The years leading up to 2024 were supposed to be a period of growth: Secret Service leaders had asked Congress for tens of millions in increased funding to increase its overall staff to 8,305.

They got the money. But they did not grow.

Instead, agents responded to their conditions by voting with their feet: 283 Secret Service employees quit, 308 retired, and another 169 accepted jobs at other federal agencies in 2022, data show.

The Secret Service was losing full-time staff members at a far faster rate than several other federal law enforcement agencies, according to data analysis for the Times by the Partnership for Public Service, a nonprofit group.

And a series of management failures undermined efforts to bring in new agents.

One mistake started with a simple-sounding plan: With funding from Congress, the service about a decade ago began to offer retirees a sweet deal: Keep your pension, but come back and collect a salary on top of it.

It backfired.

The prospect of two incomes was so attractive that it led more agents to retire, Secret Service officials acknowledge.
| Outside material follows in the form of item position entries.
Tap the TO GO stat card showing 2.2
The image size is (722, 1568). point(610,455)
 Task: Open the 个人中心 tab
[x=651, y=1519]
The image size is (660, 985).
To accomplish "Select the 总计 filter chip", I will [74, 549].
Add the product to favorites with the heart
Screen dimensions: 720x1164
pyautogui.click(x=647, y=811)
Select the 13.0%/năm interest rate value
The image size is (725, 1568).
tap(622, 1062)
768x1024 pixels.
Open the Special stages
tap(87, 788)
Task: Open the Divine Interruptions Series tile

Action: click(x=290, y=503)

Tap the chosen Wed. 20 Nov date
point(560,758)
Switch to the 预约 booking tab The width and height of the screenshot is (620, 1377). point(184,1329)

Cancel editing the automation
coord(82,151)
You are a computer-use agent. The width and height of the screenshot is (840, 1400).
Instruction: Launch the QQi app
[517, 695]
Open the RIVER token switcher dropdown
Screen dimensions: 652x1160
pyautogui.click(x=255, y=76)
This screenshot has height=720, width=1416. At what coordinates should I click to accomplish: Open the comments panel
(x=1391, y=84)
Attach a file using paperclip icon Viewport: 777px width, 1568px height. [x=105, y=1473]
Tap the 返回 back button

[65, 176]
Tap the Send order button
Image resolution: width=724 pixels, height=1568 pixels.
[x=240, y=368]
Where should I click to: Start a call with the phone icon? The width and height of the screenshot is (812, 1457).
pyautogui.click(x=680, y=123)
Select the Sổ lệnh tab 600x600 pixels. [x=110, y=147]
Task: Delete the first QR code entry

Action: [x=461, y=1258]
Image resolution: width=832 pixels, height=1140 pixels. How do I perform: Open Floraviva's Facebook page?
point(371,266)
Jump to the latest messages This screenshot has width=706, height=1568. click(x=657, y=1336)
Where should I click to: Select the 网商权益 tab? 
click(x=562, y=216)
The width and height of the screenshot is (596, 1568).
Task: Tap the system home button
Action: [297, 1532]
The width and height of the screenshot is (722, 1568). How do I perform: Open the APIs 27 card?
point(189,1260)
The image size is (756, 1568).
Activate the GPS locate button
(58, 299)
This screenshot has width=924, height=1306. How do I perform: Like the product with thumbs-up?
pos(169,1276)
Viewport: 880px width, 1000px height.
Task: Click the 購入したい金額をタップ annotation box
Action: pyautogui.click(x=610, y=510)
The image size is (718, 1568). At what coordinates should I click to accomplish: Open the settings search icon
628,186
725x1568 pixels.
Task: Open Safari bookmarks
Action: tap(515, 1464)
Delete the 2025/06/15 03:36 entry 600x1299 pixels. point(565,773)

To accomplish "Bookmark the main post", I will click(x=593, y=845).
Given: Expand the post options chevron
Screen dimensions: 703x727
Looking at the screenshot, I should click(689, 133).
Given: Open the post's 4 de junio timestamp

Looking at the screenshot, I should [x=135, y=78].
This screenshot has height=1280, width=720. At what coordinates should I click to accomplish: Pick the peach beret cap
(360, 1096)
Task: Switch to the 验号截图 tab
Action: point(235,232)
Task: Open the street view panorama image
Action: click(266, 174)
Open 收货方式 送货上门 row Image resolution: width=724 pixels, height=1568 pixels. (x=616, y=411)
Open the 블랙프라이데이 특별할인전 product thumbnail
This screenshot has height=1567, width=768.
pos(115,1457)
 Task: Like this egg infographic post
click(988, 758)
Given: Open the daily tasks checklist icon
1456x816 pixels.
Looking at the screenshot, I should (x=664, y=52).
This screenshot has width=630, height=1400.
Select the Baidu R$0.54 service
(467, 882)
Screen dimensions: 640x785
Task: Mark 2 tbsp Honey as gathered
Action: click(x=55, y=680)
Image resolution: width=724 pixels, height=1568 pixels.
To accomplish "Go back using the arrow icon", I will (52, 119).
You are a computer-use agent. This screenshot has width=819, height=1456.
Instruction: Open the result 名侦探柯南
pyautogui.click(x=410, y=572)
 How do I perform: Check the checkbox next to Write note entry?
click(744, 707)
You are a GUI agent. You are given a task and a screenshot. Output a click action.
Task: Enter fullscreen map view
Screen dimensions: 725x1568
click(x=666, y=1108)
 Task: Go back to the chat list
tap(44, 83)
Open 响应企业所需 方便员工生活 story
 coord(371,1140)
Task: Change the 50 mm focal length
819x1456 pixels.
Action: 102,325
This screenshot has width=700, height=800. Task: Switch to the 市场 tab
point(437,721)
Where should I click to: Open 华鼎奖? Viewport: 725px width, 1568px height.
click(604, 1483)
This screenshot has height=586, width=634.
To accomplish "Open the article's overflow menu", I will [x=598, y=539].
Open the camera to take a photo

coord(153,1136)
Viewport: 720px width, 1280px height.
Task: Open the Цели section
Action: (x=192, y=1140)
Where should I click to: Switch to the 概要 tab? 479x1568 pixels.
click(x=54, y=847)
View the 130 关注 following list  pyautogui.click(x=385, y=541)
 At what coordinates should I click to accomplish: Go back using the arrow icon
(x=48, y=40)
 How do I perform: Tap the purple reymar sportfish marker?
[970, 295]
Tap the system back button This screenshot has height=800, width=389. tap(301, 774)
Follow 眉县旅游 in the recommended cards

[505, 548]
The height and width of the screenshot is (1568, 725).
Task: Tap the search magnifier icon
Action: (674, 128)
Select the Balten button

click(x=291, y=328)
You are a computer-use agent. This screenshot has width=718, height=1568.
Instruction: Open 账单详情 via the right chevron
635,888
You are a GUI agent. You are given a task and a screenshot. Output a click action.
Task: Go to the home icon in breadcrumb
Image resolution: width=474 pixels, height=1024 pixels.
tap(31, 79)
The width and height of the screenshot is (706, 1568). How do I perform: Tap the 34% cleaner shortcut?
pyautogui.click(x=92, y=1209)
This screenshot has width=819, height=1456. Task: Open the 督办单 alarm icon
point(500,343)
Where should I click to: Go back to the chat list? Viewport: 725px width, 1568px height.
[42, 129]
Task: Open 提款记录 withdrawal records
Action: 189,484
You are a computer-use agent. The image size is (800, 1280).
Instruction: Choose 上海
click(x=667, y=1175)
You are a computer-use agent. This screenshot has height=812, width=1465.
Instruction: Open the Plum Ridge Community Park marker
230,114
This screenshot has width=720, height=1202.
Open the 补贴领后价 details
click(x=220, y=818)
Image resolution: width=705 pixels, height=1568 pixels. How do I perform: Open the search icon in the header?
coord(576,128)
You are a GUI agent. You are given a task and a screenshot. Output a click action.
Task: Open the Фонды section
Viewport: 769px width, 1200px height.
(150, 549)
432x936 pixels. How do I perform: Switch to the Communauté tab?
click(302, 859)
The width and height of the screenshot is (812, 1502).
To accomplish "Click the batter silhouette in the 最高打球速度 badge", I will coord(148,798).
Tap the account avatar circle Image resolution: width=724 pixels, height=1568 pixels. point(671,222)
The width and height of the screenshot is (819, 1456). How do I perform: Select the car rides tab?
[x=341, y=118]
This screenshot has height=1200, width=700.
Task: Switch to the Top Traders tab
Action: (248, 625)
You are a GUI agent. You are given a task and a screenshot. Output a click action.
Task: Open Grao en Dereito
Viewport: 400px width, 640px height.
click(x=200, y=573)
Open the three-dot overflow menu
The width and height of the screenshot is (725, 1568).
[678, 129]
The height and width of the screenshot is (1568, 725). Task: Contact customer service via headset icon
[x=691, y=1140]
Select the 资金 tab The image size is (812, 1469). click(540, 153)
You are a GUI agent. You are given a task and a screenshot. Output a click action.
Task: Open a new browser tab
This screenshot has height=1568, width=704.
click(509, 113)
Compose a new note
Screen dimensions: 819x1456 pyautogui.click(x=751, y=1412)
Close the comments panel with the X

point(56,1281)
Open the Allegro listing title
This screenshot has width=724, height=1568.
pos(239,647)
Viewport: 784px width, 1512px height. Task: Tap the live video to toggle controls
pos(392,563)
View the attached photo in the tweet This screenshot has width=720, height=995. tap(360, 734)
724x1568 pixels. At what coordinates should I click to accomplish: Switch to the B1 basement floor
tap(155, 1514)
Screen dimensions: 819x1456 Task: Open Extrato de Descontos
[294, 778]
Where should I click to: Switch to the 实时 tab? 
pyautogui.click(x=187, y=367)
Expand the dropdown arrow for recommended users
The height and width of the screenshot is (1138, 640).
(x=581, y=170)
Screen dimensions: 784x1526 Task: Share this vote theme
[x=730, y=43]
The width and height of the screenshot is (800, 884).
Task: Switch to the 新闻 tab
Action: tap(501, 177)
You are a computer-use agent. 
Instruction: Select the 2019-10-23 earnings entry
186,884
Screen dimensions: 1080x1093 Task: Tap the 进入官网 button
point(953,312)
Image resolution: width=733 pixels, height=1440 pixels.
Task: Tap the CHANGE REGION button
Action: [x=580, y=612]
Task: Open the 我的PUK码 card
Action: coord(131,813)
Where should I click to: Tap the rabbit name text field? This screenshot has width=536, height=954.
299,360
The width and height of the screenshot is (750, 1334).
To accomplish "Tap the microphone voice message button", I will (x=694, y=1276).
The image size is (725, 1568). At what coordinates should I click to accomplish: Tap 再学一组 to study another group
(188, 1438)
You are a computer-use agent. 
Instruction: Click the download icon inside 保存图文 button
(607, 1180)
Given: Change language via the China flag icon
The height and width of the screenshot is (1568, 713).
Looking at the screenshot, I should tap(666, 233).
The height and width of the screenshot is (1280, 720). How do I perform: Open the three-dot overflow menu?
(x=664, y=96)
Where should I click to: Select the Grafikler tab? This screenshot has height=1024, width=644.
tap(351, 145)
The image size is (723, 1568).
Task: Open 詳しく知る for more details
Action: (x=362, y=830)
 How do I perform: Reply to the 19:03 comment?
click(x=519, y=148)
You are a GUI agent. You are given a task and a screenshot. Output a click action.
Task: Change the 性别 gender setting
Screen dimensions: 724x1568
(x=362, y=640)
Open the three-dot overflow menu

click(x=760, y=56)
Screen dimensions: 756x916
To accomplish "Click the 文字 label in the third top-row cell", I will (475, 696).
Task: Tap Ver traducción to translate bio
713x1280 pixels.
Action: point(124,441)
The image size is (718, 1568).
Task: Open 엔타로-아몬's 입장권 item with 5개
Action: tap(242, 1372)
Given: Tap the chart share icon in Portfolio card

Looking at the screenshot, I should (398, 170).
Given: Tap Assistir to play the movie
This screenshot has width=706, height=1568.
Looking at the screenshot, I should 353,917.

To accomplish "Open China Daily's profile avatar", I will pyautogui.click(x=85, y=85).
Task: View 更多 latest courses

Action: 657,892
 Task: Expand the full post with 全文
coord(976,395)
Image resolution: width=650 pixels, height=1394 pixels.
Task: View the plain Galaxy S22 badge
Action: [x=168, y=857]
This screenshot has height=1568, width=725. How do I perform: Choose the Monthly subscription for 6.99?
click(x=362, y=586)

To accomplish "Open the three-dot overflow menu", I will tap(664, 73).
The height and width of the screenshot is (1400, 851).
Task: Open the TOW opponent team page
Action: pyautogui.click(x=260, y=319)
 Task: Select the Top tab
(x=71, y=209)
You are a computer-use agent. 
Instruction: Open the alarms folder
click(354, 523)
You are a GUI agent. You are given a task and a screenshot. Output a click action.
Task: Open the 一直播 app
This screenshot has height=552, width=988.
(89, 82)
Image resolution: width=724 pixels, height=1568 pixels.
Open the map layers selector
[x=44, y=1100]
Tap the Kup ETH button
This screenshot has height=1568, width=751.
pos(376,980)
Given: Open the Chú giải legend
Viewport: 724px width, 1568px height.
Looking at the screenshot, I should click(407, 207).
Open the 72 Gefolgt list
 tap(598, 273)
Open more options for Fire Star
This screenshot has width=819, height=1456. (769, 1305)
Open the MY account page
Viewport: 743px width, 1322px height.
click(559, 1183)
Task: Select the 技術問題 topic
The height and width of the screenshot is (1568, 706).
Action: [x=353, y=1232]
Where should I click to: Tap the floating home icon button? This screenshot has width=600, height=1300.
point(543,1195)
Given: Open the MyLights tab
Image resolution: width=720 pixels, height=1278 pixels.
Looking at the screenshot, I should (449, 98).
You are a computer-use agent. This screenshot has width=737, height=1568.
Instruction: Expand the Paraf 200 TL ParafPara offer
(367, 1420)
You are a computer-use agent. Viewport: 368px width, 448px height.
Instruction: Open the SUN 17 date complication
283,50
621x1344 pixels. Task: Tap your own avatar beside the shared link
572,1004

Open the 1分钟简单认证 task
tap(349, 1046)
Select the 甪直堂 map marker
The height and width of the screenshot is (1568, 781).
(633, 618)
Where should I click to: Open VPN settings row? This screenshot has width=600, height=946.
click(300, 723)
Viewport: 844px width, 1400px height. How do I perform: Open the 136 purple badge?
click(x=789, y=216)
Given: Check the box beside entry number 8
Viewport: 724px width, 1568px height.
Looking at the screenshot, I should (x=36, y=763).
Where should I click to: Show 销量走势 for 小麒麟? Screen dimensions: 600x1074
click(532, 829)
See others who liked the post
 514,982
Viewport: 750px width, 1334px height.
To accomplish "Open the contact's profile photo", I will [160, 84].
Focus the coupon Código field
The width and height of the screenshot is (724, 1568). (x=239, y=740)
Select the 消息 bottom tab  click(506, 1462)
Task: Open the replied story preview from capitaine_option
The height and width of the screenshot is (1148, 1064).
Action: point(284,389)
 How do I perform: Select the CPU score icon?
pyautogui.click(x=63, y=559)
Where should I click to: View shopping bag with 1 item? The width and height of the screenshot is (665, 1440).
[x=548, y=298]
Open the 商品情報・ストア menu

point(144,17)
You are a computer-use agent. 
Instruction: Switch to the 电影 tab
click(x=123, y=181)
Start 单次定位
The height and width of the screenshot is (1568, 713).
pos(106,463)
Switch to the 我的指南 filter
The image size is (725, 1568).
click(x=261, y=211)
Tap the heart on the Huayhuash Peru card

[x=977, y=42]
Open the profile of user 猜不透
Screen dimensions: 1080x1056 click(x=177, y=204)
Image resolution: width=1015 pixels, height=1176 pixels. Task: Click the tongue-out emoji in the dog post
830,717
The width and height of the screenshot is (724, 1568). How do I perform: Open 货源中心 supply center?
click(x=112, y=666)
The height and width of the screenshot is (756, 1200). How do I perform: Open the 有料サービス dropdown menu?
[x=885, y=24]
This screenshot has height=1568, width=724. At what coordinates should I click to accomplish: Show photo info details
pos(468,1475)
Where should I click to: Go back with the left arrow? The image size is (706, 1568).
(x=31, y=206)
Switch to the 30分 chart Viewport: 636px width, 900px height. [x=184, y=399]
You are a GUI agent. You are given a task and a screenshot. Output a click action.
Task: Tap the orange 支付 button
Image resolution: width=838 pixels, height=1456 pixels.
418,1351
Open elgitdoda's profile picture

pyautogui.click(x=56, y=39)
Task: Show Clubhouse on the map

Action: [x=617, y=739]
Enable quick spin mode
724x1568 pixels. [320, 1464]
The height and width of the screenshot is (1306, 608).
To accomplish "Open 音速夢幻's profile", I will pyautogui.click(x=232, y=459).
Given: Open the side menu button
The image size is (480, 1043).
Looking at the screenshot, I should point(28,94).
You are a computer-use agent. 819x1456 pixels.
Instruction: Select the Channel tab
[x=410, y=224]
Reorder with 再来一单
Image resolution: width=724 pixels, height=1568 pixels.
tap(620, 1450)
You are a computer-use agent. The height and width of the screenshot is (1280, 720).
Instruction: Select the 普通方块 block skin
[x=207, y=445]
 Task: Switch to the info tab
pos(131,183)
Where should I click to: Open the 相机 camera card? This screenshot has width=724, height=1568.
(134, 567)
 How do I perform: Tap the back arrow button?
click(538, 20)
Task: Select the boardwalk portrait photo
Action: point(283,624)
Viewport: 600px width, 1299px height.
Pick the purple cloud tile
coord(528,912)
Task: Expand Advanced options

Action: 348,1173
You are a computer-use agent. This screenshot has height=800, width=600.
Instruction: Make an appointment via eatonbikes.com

First, the agents disappeared from the workforce for months, using stored-up vacation days and waiting for retirement papers to be processed.

Then, when they returned, supervisors often sent the so-called rehired annuitants to work desk jobs, far from the protective assignments the agency most needed to fill, according to four former officials.

Agency bosses tried to fix it. After Cheatle took over the agency in 2022, she moved to cut the pay that certain new participants could receive to reduce the incentive for them to retire early. And she ordered closer supervision of how the rehired agents were being assigned.

The agency also faced a disillusioned workforce, with the widespread perception that the promotion system was at times driven more by personal connections than merit.

In 2019, a Secret Service veteran named Alfonso M. Dyson became the second-in-command of the uniformed division, whose officers guard the White House in police-style gear.

While in that job, Dyson also moonlighted as a real estate agent in Maryland. Records show he represented at least three of his subordinates in buying or selling homes.

Dyson was promoted in January 2022, becoming chief of the uniformed division. After that, two of his subordinates who were former real estate clients were promoted, according to Secret Service records. Promotions are supposed to be based on merit, but the chief helps pick officers who receive them.

Dyson, who retired last year, declined to answer detailed questions from the Times.

Rowe said the department’s inspector general was asked to review the matter. The inspector general declined to comment.

Cheatle took a number of steps to try to retain employees, including enhancing subsidized child care and offering bonuses to more senior agents and officers if they committed to remaining after they were eligible for retirement.

By this summer, the service had reached 8,100 employees, its highest level ever.

However, that total is still below what the agency said it would reach by 2023 and much lower than the roughly 10,000 employees officials say they need by 2026 to run the agency smoothly, without constant emergency requests for overtime work.

But even the rank and file who remain often feel ill-equipped to perform their duties. They train in dilapidated facilities. They pine for modern technology that would ease their load. And even when they get new equipment, they are often not properly trained on how to use it.

On July 13, when Thomas Crooks fired at Trump in Butler, Pennsylvania, even basic radios were unreliable.

In October 2021, two agency staff members sent a confidential memo to top Secret Service officials urging the creation of a specialized drone unit that would accompany presidential protectees the way countersniper units do. This aerial reconnaissance team would be trained to use drones to provide the Secret Service a live overview with which to detect hostile forces and threats.

But the Secret Service moved slowly to embrace such a plan. In Butler, the would-be assassin had a drone, but the service did not. Only now is the agency moving to broadly build out the drone team.